The key lesson to take away is that, although food is an almost uniquely multifaceted issue, during the past decade and a half we have gone down a route towards a global free-trade model, based on an ideological commitment to free trade. We have not fully understood the consequences of taking that route. There are environmental consequences, because we might not factor in the environmental cost of produce that comes from different parts of the world or that is produced under regimes that we would not allow in this country. There are also impacts on livelihoods, which Judith Robertson talked about.

I wonder whether we in Scotland—the home of Adam Smith, political economy and free trade—need to reflect on whether such an approach in its entirety is appropriate for something as complex as food and on whether we need a little more regulation, particularly of the environmental dimensions but also of the social dimensions, so that we understand better how food policy impacts on people's lives and livelihoods and on the planet around us. I am not sure that we have quite got there yet.

Andrew Fairlie:

All that sounds very grand, but I want to bring the discussion back to the Scottish perspective. It is fantastic that we are having this discussion at all. We have made progress, but as a chef and restaurateur—and as a food person—I hope that we can engage children and educate them about food. We have lost a generation, but we can do something about the generation that is coming up. I hope that we will continue to have such discussions in the years to come, but I hope that we will consider matters on a much more local—I mean Scottish—level, which is where we can make a difference. I am not sure that we can sort out global food problems, but we can sort out local problems.

The Convener:

I thank all the witnesses who attended this afternoon's meeting. Some of you also sat in on the meeting this morning, to listen to the evidence. If you want to communicate something to the committee you can do so by contacting the clerks, who will circulate your comments to all committee members, so if you wake up at 3 am and think, "Damn it, I should have said such and such," you can act on it and—

Andrew Fairlie:

Phone you.

The Convener:

Do not phone us at 3 am, but let us know your thoughts.

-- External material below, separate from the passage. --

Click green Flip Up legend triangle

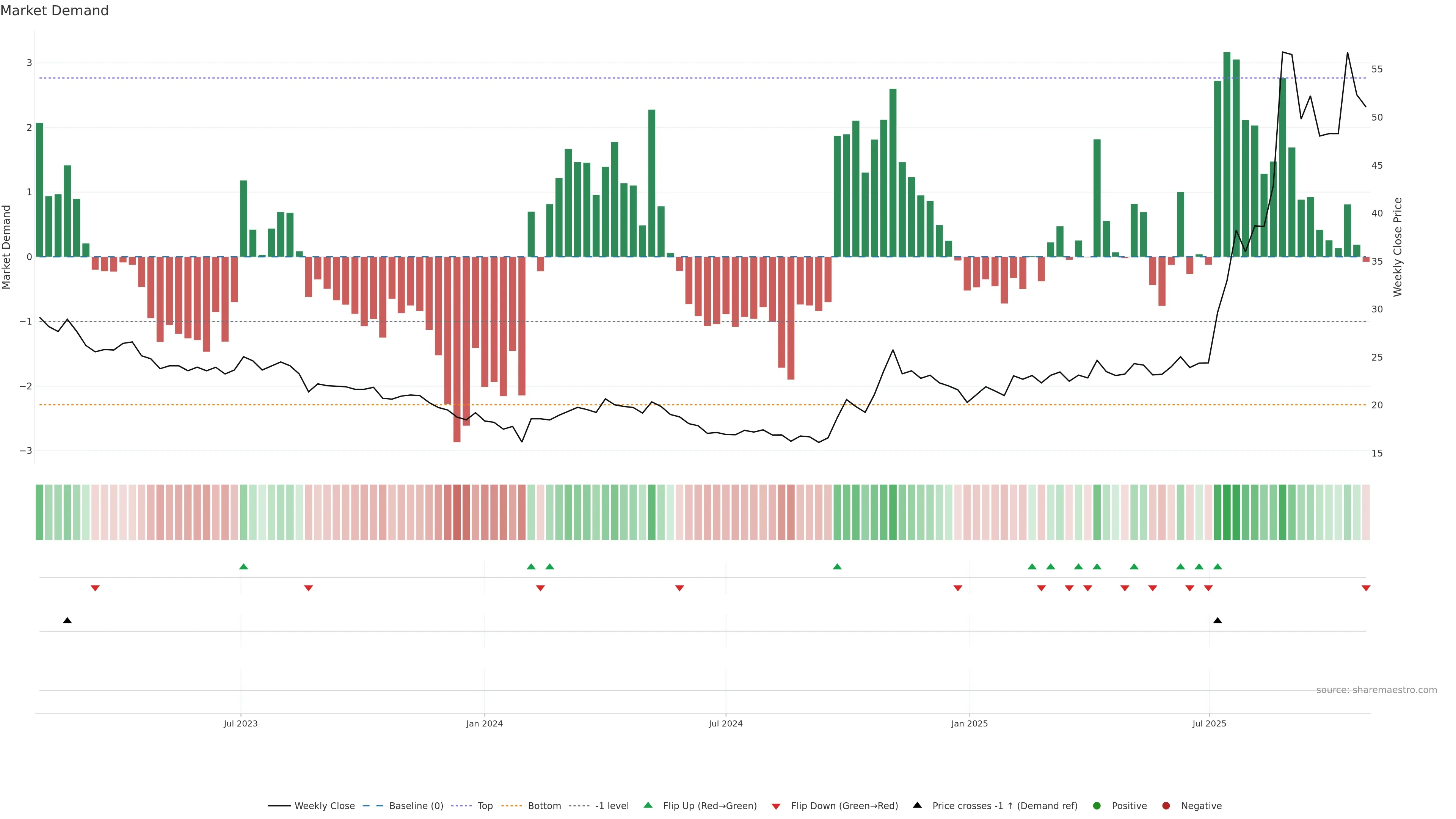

The committee intends to conduct a full inquiry into food at some point, but we have not yet timetabled it into our programme. The purpose of today's exercise was to enable us to begin to grasp the complexities of the issue and start to focus on a remit for the inquiry. We might ask some of you to come back and talk to us again. Other witnesses might be displeased when we do not include 75 of the 80 or so themes to do with food. Peter Bowbrick said that we would be overreaching ourselves if we tried to consider too many issues and we agree with his assessment. We cannot consider all the themes, so issues that strongly interest some of you might not be included in the remit for our inquiry. You must bear with us.

That concludes the public part of the meeting.

Meeting continued in private until 16:10.